◆ THE PROBLEM
All entries below are to be copied precisely as they appear.

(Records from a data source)
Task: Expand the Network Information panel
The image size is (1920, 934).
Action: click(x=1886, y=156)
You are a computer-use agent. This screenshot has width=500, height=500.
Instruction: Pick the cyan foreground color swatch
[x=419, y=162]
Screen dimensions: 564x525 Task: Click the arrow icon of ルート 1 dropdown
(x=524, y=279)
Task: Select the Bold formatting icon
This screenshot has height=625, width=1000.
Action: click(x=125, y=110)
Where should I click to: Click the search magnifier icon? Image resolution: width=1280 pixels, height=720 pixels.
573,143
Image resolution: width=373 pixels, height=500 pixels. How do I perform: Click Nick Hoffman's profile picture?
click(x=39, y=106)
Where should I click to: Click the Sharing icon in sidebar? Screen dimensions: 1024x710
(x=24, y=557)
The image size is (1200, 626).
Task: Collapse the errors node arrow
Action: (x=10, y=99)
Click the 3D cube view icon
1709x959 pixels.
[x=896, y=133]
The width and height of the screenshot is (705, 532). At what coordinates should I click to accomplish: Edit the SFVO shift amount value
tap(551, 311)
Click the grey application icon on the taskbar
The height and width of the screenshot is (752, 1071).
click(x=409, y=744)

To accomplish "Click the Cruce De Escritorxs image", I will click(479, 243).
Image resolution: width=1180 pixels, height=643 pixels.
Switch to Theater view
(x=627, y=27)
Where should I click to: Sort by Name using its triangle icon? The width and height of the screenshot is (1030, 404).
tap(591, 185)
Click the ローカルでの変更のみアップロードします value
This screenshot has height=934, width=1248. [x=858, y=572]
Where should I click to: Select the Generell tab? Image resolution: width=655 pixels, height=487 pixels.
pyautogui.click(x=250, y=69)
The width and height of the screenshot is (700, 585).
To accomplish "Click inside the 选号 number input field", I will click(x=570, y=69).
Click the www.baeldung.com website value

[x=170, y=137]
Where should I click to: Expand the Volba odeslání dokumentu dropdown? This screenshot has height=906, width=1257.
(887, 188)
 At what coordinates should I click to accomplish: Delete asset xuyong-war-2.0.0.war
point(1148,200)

◆ OUTPUT OF THE TASK
Task: Expand the Network Information panel
The image size is (1920, 934).
Action: click(x=1886, y=156)
You are a computer-use agent. This screenshot has width=500, height=500.
Instruction: Pick the cyan foreground color swatch
[x=419, y=162]
Screen dimensions: 564x525 Task: Click the arrow icon of ルート 1 dropdown
(x=524, y=279)
Task: Select the Bold formatting icon
This screenshot has height=625, width=1000.
Action: click(x=125, y=110)
Where should I click to: Click the search magnifier icon? Image resolution: width=1280 pixels, height=720 pixels.
573,143
Image resolution: width=373 pixels, height=500 pixels. How do I perform: Click Nick Hoffman's profile picture?
click(x=39, y=106)
Where should I click to: Click the Sharing icon in sidebar? Screen dimensions: 1024x710
(x=24, y=557)
The image size is (1200, 626).
Task: Collapse the errors node arrow
Action: (x=10, y=99)
Click the 3D cube view icon
1709x959 pixels.
[x=896, y=133]
The width and height of the screenshot is (705, 532). At what coordinates should I click to accomplish: Edit the SFVO shift amount value
tap(551, 311)
Click the grey application icon on the taskbar
The height and width of the screenshot is (752, 1071).
click(x=409, y=744)

To accomplish "Click the Cruce De Escritorxs image", I will click(479, 243).
Image resolution: width=1180 pixels, height=643 pixels.
Switch to Theater view
(x=627, y=27)
Where should I click to: Sort by Name using its triangle icon? The width and height of the screenshot is (1030, 404).
tap(591, 185)
Click the ローカルでの変更のみアップロードします value
This screenshot has height=934, width=1248. [x=858, y=572]
Where should I click to: Select the Generell tab? Image resolution: width=655 pixels, height=487 pixels.
pyautogui.click(x=250, y=69)
The width and height of the screenshot is (700, 585).
To accomplish "Click inside the 选号 number input field", I will click(x=570, y=69).
Click the www.baeldung.com website value

[x=170, y=137]
Where should I click to: Expand the Volba odeslání dokumentu dropdown? This screenshot has height=906, width=1257.
(887, 188)
 At what coordinates should I click to accomplish: Delete asset xuyong-war-2.0.0.war
point(1148,200)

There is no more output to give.